可是那孩子那一瞬的笑容,雖然明麗如曇,可是卻怎麼會讓人感覺那麼地——憂傷啊?
“美洲的巡演結束了,下一站將是歐洲。”胡萍拿出行程表,“真正的考驗,來了。猗猗你應該明白,雖然美洲也有許多高層次的聆聽者,但是西方音樂的發端和繁盛都是在歐洲。歐洲的普通百姓,都有可能是懂音樂的。猗猗,要加油哦。”
猗猗點頭微笑,“好。”
胡萍用筆桿敲着行程表,沉吟了下,“真的,還是決定要跳過維也納金色大廳?”
猗猗轉過頭去,望向窗外,“嗯。”
“猗猗你聽我說,你知道不知道中國多少當代音樂家們,無不以進入維也納金色大廳演出爲榮耀?比如宋祖.英、譚晶、郎朗,他們都是靠那次演出而擁有了國際聲譽,進而確立了在國內音樂界的地位……”
“胡婆婆,我都知道。”猗猗回身含笑握住胡萍的手,“我今年十六歲,如果這個年紀已經進入維也納金色大廳去演出,婆婆,那我將來更成熟、更出色的時候,還能去哪裡演出?”
“您說的對,奧地利是音樂之國,維也納是音樂之都,金色大廳是所有音樂家的夢想——也正因爲如此我才更要將它留給未來。等我再成熟一點,技藝再精湛一些的時候,再去。”

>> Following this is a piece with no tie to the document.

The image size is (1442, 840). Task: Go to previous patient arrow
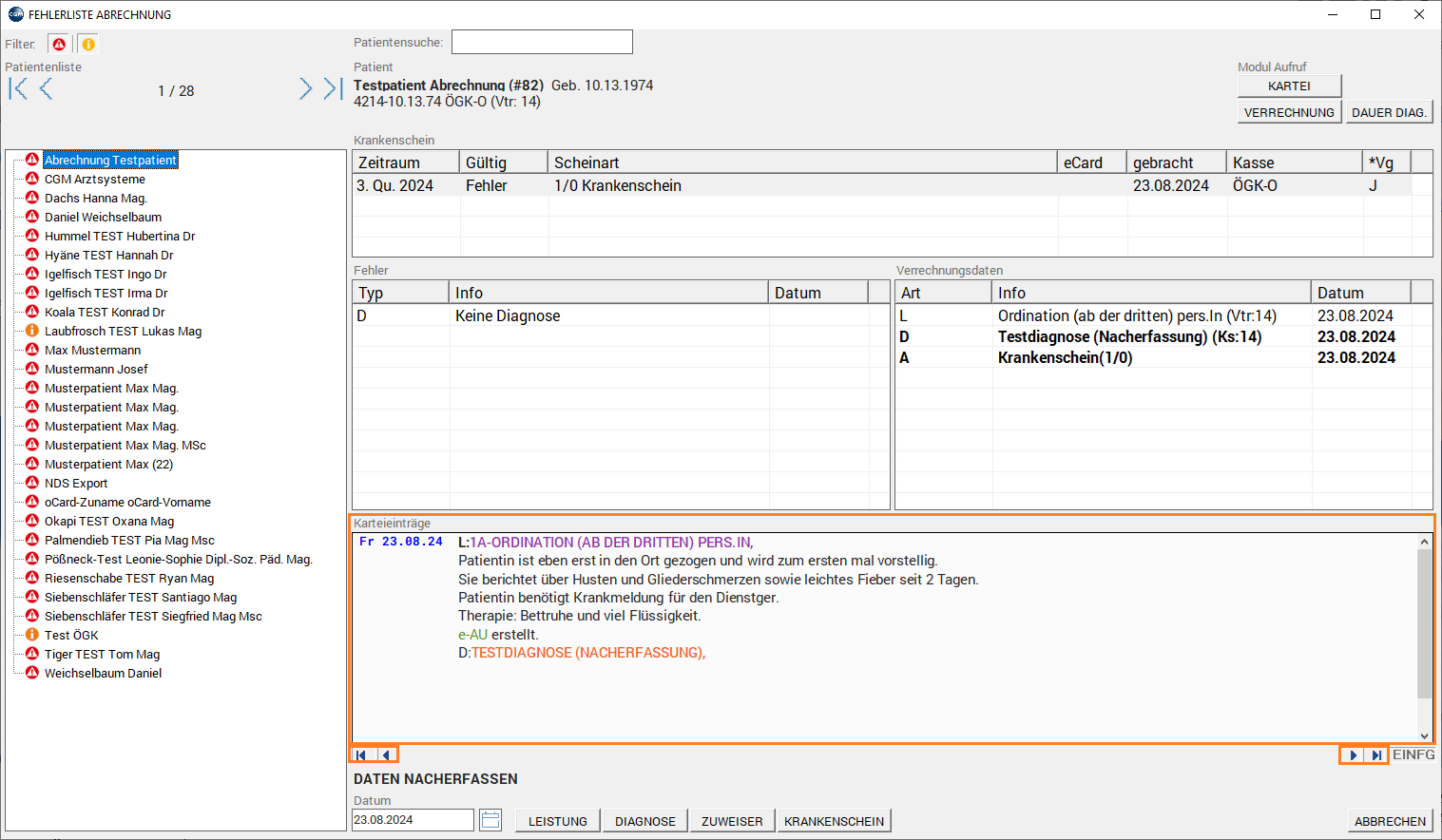pyautogui.click(x=46, y=89)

猗猗輕輕闔上眼簾,“相信我,胡婆婆,到時候我一定會——讓全世界驚豔。”
讓全世界驚豔——只要他還在世上,只要他還在人間,他也一定會聽見,也一定會驚豔。對不對?
“好吧。既然你堅持,那我會將這意見通報給主辦方。”胡萍只能嘆息,輕輕拍了拍猗猗的肩頭。
雖然不知道爲什麼,但是胡萍卻也感知到,猗猗似乎對奧地利這個國度特別敏感,每當聽說來自那裡的任何消息都會下意識地緊張。
每個人心裡都有不願爲外人道的秘密,外人眼裡的對錯都不重要;重要的是,那個秘密是她心裡多年的珍藏。
原本這次歐洲巡演最重頭的表演就是計劃安排在維也納金色大廳,看來如今要全盤改變。胡萍知道主辦方聽說了,一定會發脾氣。不管怎麼樣,她只能好好解釋。